Markov decision process

Markov decision process (MDP), also called a stochastic dynamic program or stochastic control problem, is a model for sequential decision making when outcomes are uncertain.[1]

Originating from operations research in the 1950s,[2][3] MDPs have since gained recognition in a variety of fields, including ecology, economics, healthcare, telecommunications and reinforcement learning.[4] Reinforcement learning utilizes the MDP framework to model the interaction between a learning agent and its environment. In this framework, the interaction is characterized by states, actions, and rewards. The MDP framework is designed to provide a simplified representation of key elements of artificial intelligence challenges. These elements encompass the understanding of cause and effect, the management of uncertainty and nondeterminism, and the pursuit of explicit goals.[4]

The name comes from its connection to Markov chains, a concept developed by the Russian mathematician Andrey Markov. The "Markov" in "Markov decision process" refers to the underlying structure of state transitions that still follow the Markov property. The process is called a "decision process" because it involves making decisions that influence these state transitions, extending the concept of a Markov chain into the realm of decision-making under uncertainty.

  1. ^ Puterman, Martin L. (1994).
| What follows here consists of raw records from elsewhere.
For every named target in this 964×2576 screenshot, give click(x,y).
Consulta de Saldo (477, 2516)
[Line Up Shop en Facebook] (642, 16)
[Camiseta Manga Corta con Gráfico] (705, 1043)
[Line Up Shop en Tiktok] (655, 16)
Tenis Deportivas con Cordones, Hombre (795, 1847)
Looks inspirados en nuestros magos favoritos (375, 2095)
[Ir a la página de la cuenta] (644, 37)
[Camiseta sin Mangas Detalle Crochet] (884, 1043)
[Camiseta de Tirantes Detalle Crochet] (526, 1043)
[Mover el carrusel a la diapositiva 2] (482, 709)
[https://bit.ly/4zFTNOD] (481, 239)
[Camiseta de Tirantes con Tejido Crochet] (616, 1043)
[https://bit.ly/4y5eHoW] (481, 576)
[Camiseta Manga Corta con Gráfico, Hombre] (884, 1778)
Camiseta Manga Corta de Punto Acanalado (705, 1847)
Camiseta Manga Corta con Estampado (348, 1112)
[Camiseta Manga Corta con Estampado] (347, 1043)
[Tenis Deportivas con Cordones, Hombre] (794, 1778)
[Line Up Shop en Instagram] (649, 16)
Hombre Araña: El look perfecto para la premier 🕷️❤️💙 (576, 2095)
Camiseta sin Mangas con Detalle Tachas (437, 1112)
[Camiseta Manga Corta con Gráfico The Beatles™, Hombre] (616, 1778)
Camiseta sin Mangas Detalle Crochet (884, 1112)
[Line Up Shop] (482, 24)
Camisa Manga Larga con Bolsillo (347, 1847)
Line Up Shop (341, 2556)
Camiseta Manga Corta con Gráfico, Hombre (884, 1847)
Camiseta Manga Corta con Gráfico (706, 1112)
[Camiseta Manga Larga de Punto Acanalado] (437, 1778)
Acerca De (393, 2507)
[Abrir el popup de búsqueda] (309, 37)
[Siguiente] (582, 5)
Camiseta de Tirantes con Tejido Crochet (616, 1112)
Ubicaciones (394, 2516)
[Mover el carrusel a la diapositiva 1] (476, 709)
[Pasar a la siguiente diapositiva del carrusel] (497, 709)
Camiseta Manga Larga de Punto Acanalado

Markov decision processes: discrete stochastic dynamic programming. Wiley series in probability and mathematical statistics. Applied probability and statistics section. New York: Wiley. ISBN 978-0-471-61977-2.
  2. ^ Schneider, S.; Wagner, D. H. (1957-02-26). "Error detection in redundant systems". Papers presented at the February 26-28, 1957, western joint computer conference: Techniques for reliability. IRE-AIEE-ACM '57 (Western). New York, NY, USA: Association for Computing Machinery: 115–121. doi:10.1145/1455567.1455587. ISBN 978-1-4503-7861-1.
  3. ^ Bellman, Richard (1958-09-01). "Dynamic programming and stochastic control processes". Information and Control. 1 (3): 228–239. doi:10.1016/S0019-9958(58)80003-0. ISSN 0019-9958.
  4. ^ a b Sutton, Richard S.; Barto, Andrew G. (2018). Reinforcement learning: an introduction. Adaptive computation and machine learning series (2nd ed.). Cambridge, Massachusetts: The MIT Press. ISBN 978-0-262-03924-6.